* start *
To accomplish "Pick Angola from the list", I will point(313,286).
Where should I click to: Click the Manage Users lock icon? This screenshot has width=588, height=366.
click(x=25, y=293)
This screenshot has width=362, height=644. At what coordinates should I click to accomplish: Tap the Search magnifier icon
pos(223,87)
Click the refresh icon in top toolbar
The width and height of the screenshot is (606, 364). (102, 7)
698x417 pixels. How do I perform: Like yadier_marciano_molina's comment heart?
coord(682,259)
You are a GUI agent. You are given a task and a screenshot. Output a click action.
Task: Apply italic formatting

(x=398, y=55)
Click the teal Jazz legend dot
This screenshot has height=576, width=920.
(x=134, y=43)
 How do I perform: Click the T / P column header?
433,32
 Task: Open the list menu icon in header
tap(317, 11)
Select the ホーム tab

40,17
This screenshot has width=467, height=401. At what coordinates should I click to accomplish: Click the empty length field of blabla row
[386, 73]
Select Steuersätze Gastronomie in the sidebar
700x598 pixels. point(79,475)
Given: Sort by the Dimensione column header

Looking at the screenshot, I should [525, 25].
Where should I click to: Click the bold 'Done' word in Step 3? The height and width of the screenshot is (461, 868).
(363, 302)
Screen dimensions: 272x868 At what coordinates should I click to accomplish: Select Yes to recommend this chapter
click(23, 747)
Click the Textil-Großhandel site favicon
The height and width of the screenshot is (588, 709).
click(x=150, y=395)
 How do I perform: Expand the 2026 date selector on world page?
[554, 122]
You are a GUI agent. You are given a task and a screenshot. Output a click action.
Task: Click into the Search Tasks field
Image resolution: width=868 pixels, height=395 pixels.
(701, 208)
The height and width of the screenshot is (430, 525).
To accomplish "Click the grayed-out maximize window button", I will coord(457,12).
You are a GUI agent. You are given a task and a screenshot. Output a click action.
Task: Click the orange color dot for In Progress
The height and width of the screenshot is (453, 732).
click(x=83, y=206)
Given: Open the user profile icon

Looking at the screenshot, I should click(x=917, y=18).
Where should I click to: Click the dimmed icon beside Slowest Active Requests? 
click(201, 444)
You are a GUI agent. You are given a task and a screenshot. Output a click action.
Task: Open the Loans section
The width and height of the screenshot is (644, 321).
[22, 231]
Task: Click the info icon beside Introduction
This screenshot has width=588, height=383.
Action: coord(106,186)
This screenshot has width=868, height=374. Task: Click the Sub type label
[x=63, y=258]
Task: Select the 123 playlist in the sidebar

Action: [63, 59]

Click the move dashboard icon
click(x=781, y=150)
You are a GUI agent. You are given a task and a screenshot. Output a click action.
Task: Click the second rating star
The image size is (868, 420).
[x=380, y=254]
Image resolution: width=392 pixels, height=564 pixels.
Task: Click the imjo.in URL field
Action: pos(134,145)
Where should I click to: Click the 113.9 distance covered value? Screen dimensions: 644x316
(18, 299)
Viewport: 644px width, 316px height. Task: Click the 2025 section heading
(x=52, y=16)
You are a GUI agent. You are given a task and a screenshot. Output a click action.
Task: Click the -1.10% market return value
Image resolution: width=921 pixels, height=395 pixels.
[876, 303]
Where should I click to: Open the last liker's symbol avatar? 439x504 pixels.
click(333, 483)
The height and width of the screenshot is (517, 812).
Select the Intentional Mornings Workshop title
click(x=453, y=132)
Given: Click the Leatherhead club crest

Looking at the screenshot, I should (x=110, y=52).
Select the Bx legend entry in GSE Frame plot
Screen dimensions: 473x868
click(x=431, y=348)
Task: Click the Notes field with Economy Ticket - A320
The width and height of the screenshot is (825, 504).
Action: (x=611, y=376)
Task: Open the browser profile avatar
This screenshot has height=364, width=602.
* end *
(YOUR INSTRUCTIONS)
Rewrite all the records above, replacing "Output a click action" with "Return one click action" at each occurrence and keeping everything else the same.

(CORRECT RESULT)
To accomplish "Pick Angola from the list", I will point(313,286).
Where should I click to: Click the Manage Users lock icon? This screenshot has width=588, height=366.
click(x=25, y=293)
This screenshot has width=362, height=644. At what coordinates should I click to accomplish: Tap the Search magnifier icon
pos(223,87)
Click the refresh icon in top toolbar
The width and height of the screenshot is (606, 364). (102, 7)
698x417 pixels. How do I perform: Like yadier_marciano_molina's comment heart?
coord(682,259)
You are a GUI agent. You are given a task and a screenshot. Return one click action.
Task: Apply italic formatting

(x=398, y=55)
Click the teal Jazz legend dot
This screenshot has height=576, width=920.
(x=134, y=43)
 How do I perform: Click the T / P column header?
433,32
 Task: Open the list menu icon in header
tap(317, 11)
Select the ホーム tab

40,17
This screenshot has width=467, height=401. At what coordinates should I click to accomplish: Click the empty length field of blabla row
[386, 73]
Select Steuersätze Gastronomie in the sidebar
700x598 pixels. point(79,475)
Given: Sort by the Dimensione column header

Looking at the screenshot, I should [525, 25].
Where should I click to: Click the bold 'Done' word in Step 3? The height and width of the screenshot is (461, 868).
(363, 302)
Screen dimensions: 272x868 At what coordinates should I click to accomplish: Select Yes to recommend this chapter
click(23, 747)
Click the Textil-Großhandel site favicon
The height and width of the screenshot is (588, 709).
click(x=150, y=395)
 How do I perform: Expand the 2026 date selector on world page?
[554, 122]
You are a GUI agent. You are given a task and a screenshot. Return one click action.
Task: Click into the Search Tasks field
Image resolution: width=868 pixels, height=395 pixels.
(701, 208)
The height and width of the screenshot is (430, 525).
To accomplish "Click the grayed-out maximize window button", I will coord(457,12).
You are a GUI agent. You are given a task and a screenshot. Return one click action.
Task: Click the orange color dot for In Progress
The height and width of the screenshot is (453, 732).
click(x=83, y=206)
Given: Open the user profile icon

Looking at the screenshot, I should click(x=917, y=18).
Where should I click to: Click the dimmed icon beside Slowest Active Requests? 
click(201, 444)
You are a GUI agent. You are given a task and a screenshot. Return one click action.
Task: Open the Loans section
The width and height of the screenshot is (644, 321).
[22, 231]
Task: Click the info icon beside Introduction
This screenshot has width=588, height=383.
Action: coord(106,186)
This screenshot has width=868, height=374. Task: Click the Sub type label
[x=63, y=258]
Task: Select the 123 playlist in the sidebar

Action: [63, 59]

Click the move dashboard icon
click(x=781, y=150)
You are a GUI agent. You are given a task and a screenshot. Return one click action.
Task: Click the second rating star
The image size is (868, 420).
[x=380, y=254]
Image resolution: width=392 pixels, height=564 pixels.
Task: Click the imjo.in URL field
Action: pos(134,145)
Where should I click to: Click the 113.9 distance covered value? Screen dimensions: 644x316
(18, 299)
Viewport: 644px width, 316px height. Task: Click the 2025 section heading
(x=52, y=16)
You are a GUI agent. You are given a task and a screenshot. Return one click action.
Task: Click the -1.10% market return value
Image resolution: width=921 pixels, height=395 pixels.
[876, 303]
Where should I click to: Open the last liker's symbol avatar? 439x504 pixels.
click(333, 483)
The height and width of the screenshot is (517, 812).
Select the Intentional Mornings Workshop title
click(x=453, y=132)
Given: Click the Leatherhead club crest

Looking at the screenshot, I should (x=110, y=52).
Select the Bx legend entry in GSE Frame plot
Screen dimensions: 473x868
click(x=431, y=348)
Task: Click the Notes field with Economy Ticket - A320
The width and height of the screenshot is (825, 504).
Action: (x=611, y=376)
Task: Open the browser profile avatar
This screenshot has height=364, width=602.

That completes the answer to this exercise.